If District Cannot Meet Obligations, State Provides Emergency Loan and Takes Administrative Control. When a school district is unable to meet its financial obligations, the state provides it with an emergency General Fund loan. The school district then works with the state's Infrastructure and Economic Development Bank to issue bonds to repay the initial state loan. The district is responsible for paying the debt service and issuance costs of the loan as well as the salaries of various employees hired to provide administrative assistance to the district. From a governance perspective, the state Superintendent of Public Instruction (SPI) assumes all of the duties and powers of the local board and appoints a state administrator to act on his or her behalf. The primary goal of the state administrator is to restore the fiscal solvency of the school district as soon as possible. When the SPI and state administrator determine that the district meets certain performance standards and is likely to comply with its recovery plan, the local governing board regains control of the district and the state administrator departs. Until the loan is repaid in full, a state trustee with stay and rescind powers is assigned to oversee the district.

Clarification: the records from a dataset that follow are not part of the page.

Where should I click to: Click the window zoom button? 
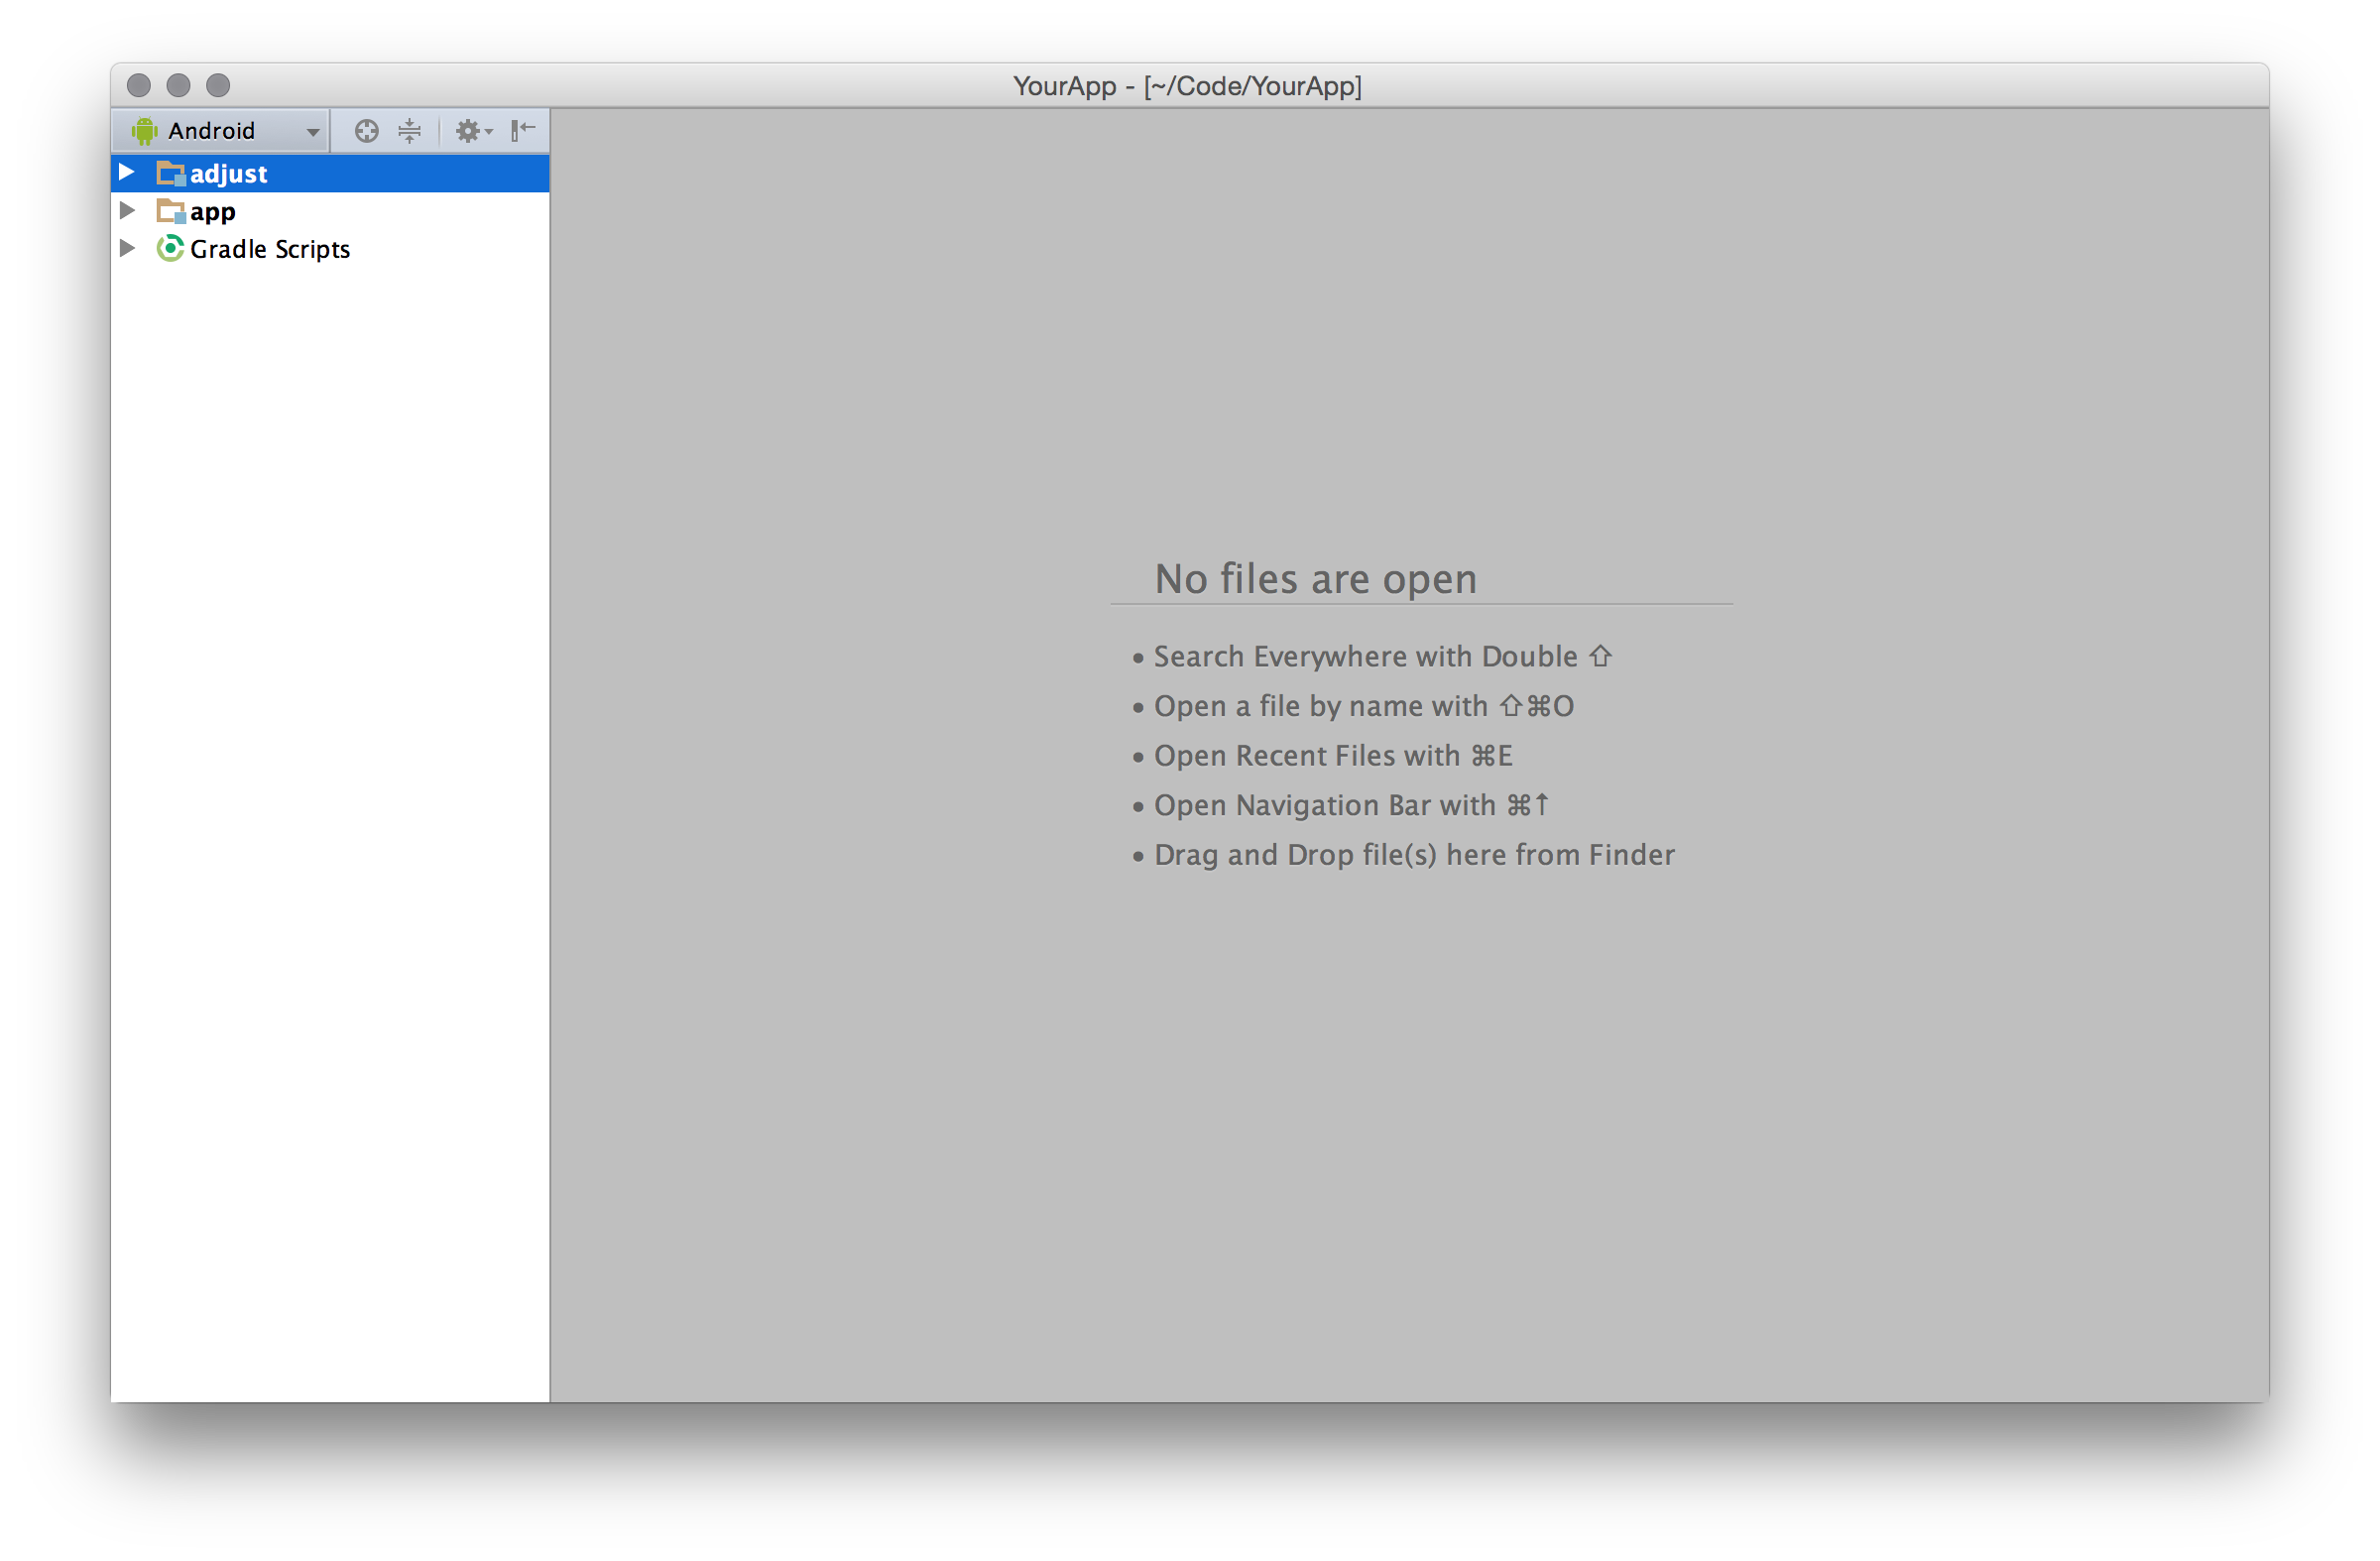pyautogui.click(x=218, y=86)
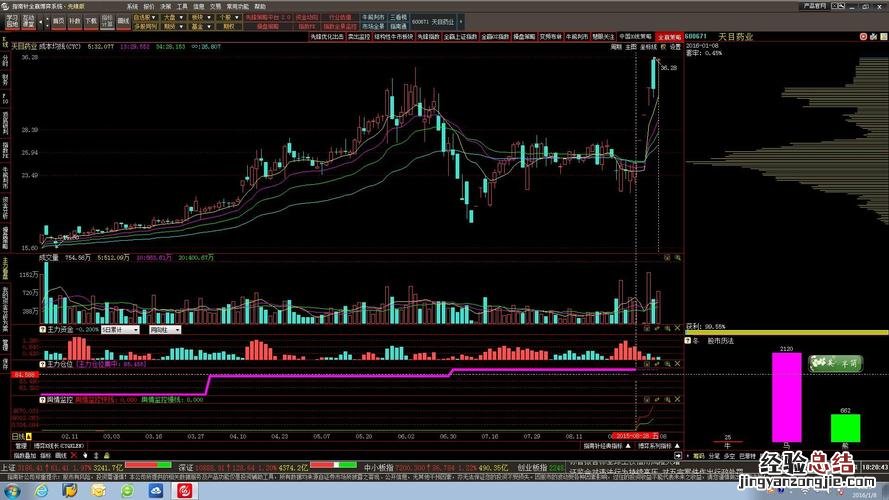The height and width of the screenshot is (500, 889).
Task: Select the hand pointer tool icon
Action: (85, 455)
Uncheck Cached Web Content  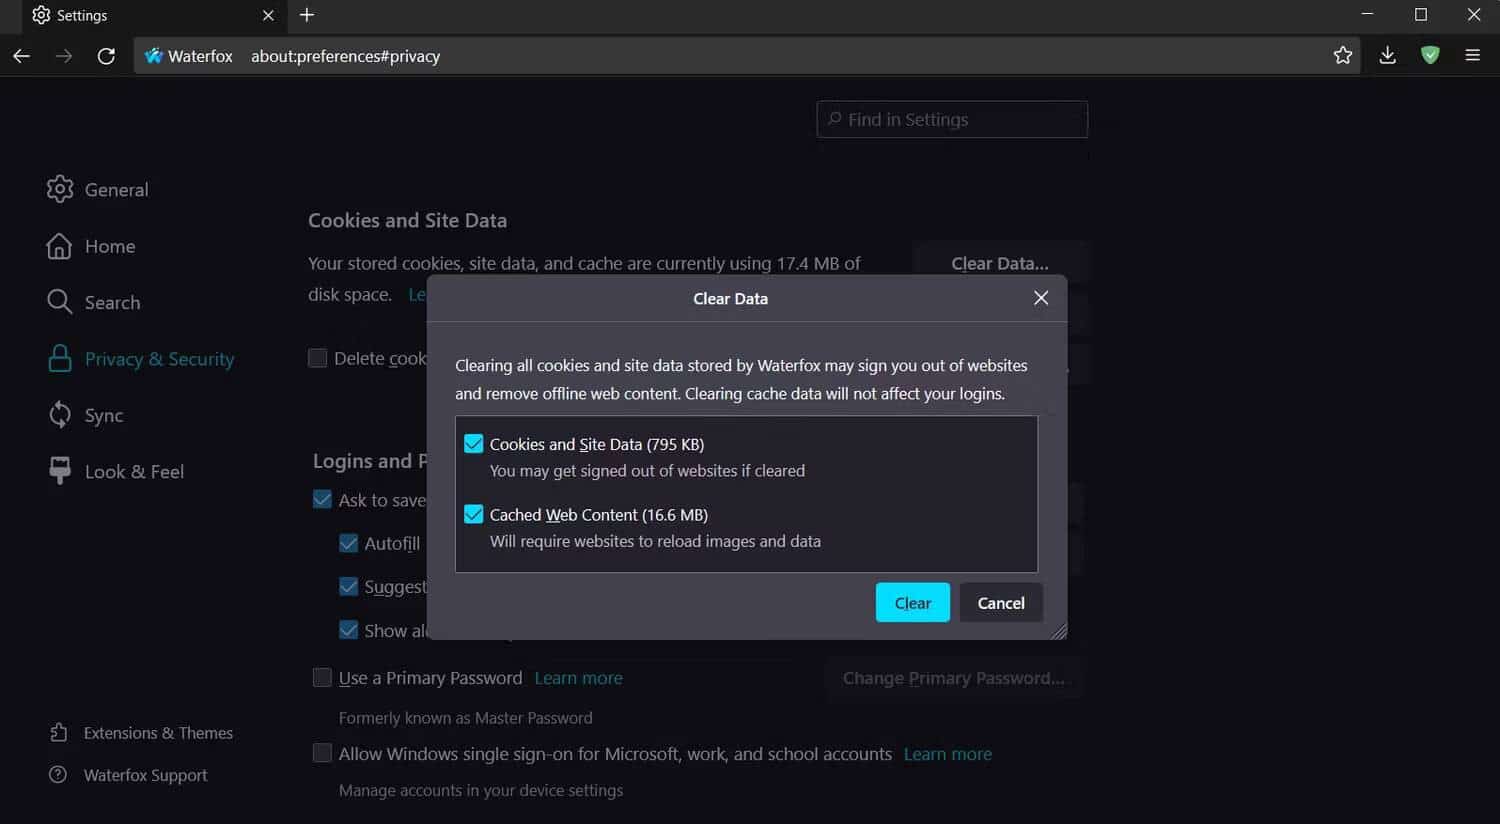[x=472, y=513]
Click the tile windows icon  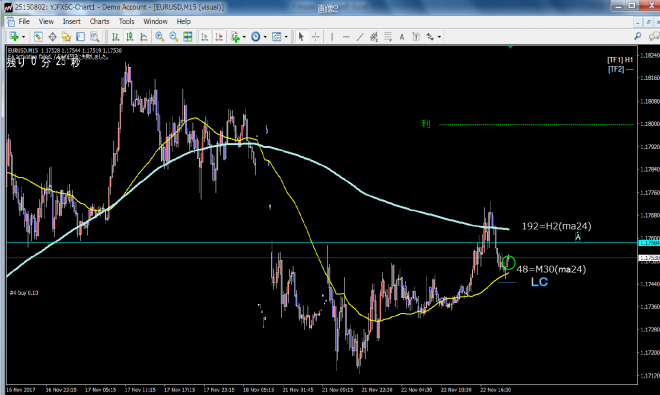(x=188, y=37)
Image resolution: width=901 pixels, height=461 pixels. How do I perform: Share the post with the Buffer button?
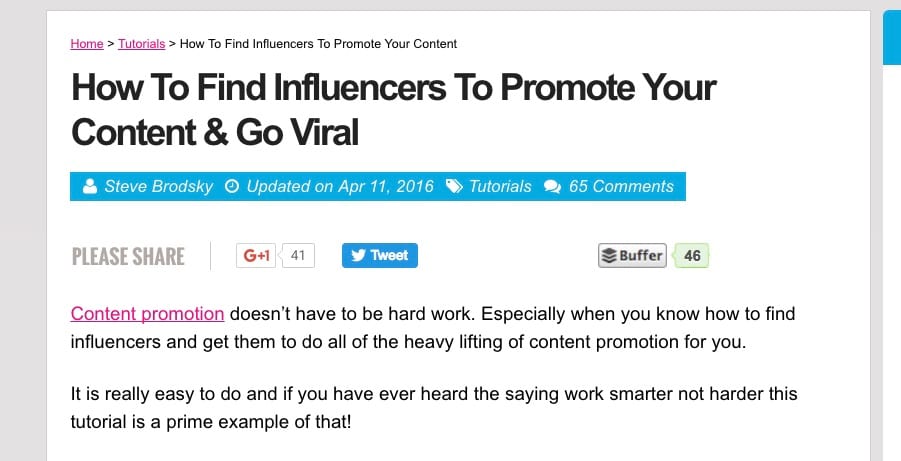coord(633,256)
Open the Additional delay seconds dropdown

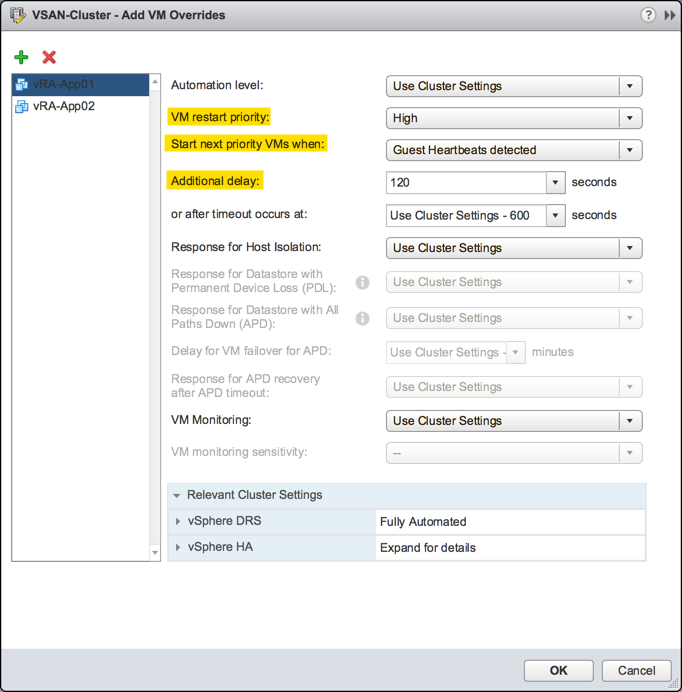point(555,183)
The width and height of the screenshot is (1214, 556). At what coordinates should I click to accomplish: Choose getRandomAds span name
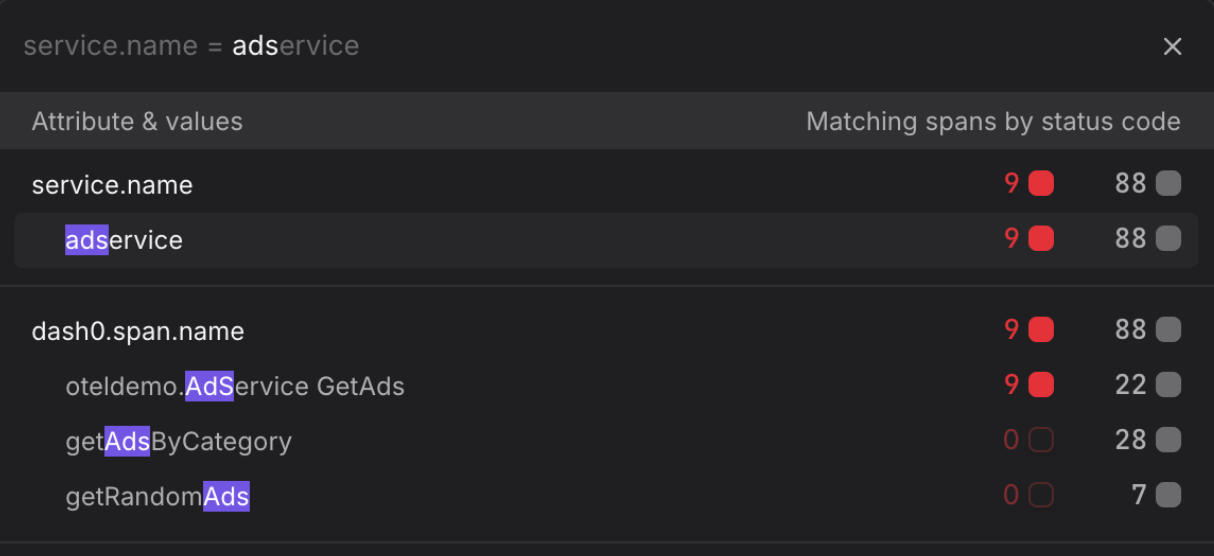coord(157,496)
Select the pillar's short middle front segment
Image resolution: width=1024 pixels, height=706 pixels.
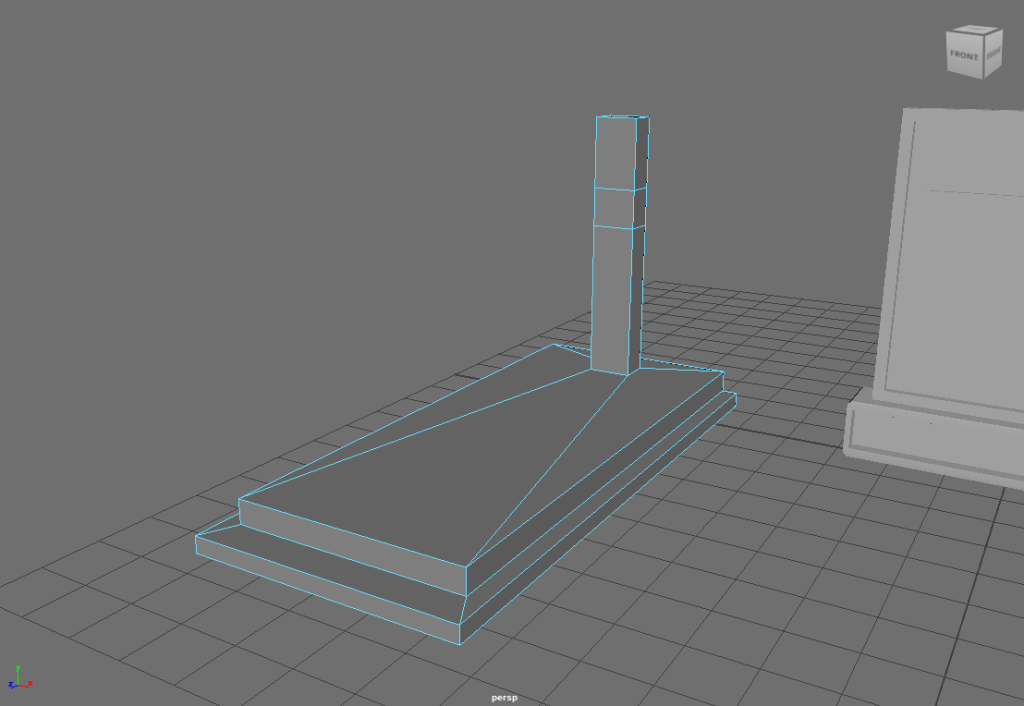click(x=613, y=208)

System of Oversight and Intervention Generally Has Been Effective. Over the last two decades, the state's fiscal oversight system has reduced the number of school districts requiring state assistance and has provided oversight and support while still primarily maintaining local authority. During the more than 20 years the new system has been in effect, eight districts have received emergency state loans. By comparison, 26 districts required such loans in the 12 years prior to the new system. Furthermore, to this point, no school district has required an emergency loan as a result of the recent recession and associated budget reductions. Additionally, while the number of districts with qualified and negative budget certifications has increased in recent years, the state has not seen a corresponding increase in the number of emergency loans required. This suggests the system's structure of support and intervention is serving a critical early warning function—allowing districts to get the help they need while fiscal problems tend to be smaller and more manageable.

Recommend Preserving System Moving Forward. Despite the system's effectiveness, state actions over the last three budget cycles temporarily have reduced the ability of COEs to identify districts on the road toward fiscal distress. Most notably, the state adopted legislation that prevented COEs from disapproving 2011–12 budgets if districts appeared unable to meet their financial obligations for the following two fiscal years. We recommend the state avoid additional actions that would diminish its ability to assess school district fiscal health, provide support for fiscally unhealthy school districts, and prevent the need for emergency loans. Although proper fiscal oversight is important at any time, it is particularly important in years during and following an economic recession, when districts are more likely to experience fiscal distress.